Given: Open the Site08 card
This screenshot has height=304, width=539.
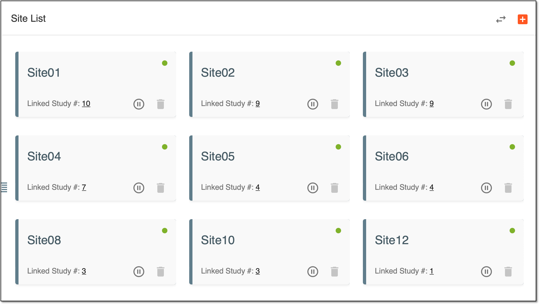Looking at the screenshot, I should pyautogui.click(x=96, y=252).
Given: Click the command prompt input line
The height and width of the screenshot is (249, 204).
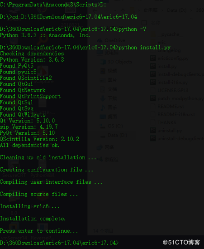Looking at the screenshot, I should click(x=59, y=243).
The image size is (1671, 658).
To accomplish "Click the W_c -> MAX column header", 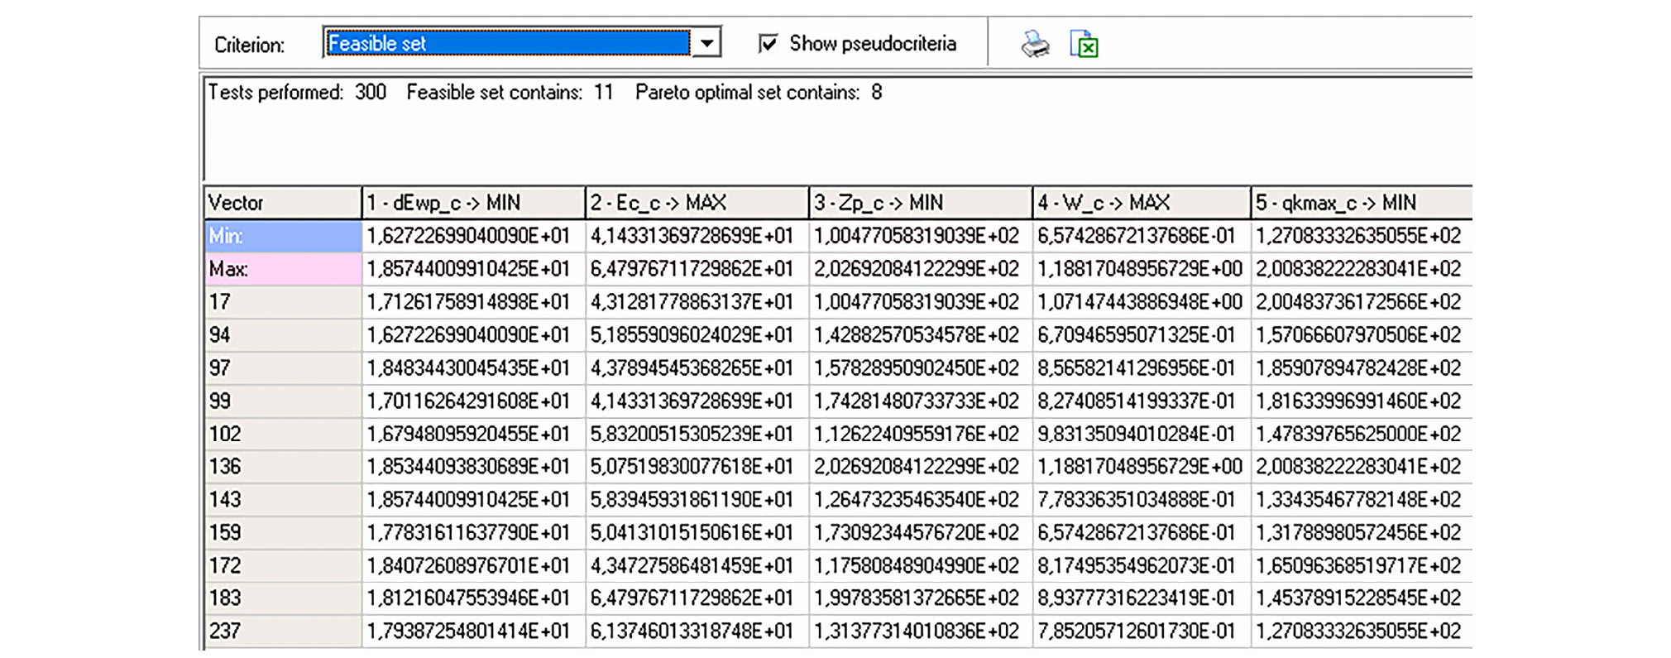I will coord(1141,203).
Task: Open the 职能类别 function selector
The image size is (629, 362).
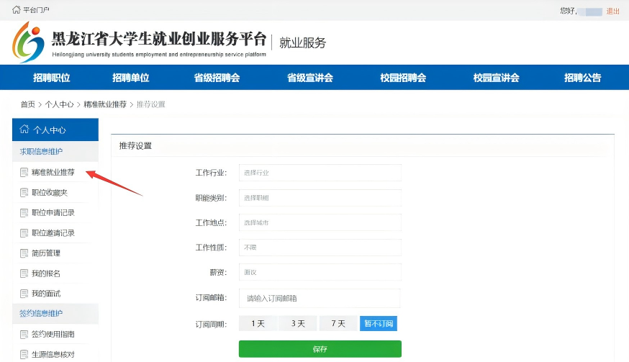Action: (x=320, y=198)
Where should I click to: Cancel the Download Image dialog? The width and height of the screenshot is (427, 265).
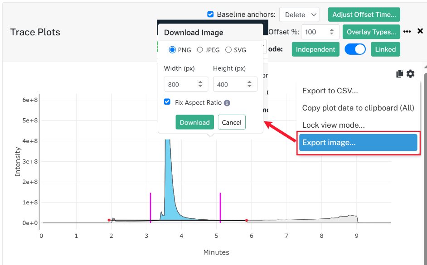coord(232,122)
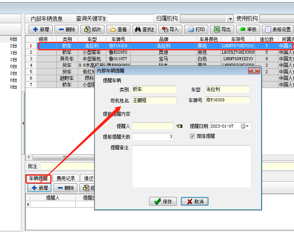Click the 打印 (Print) toolbar button
294x232 pixels.
pos(196,29)
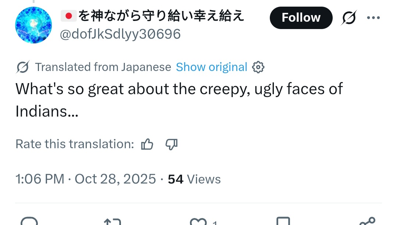Open the blue profile avatar

33,25
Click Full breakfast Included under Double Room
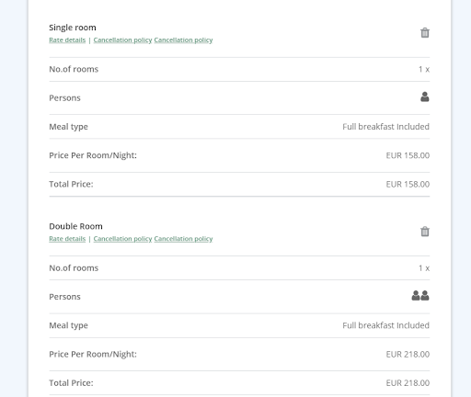This screenshot has height=397, width=471. pyautogui.click(x=385, y=325)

________________________________________

Match on "Given" and copy out every line of the entries that contains it.

Given: Open the Site08 card
Given: Click the command prompt input line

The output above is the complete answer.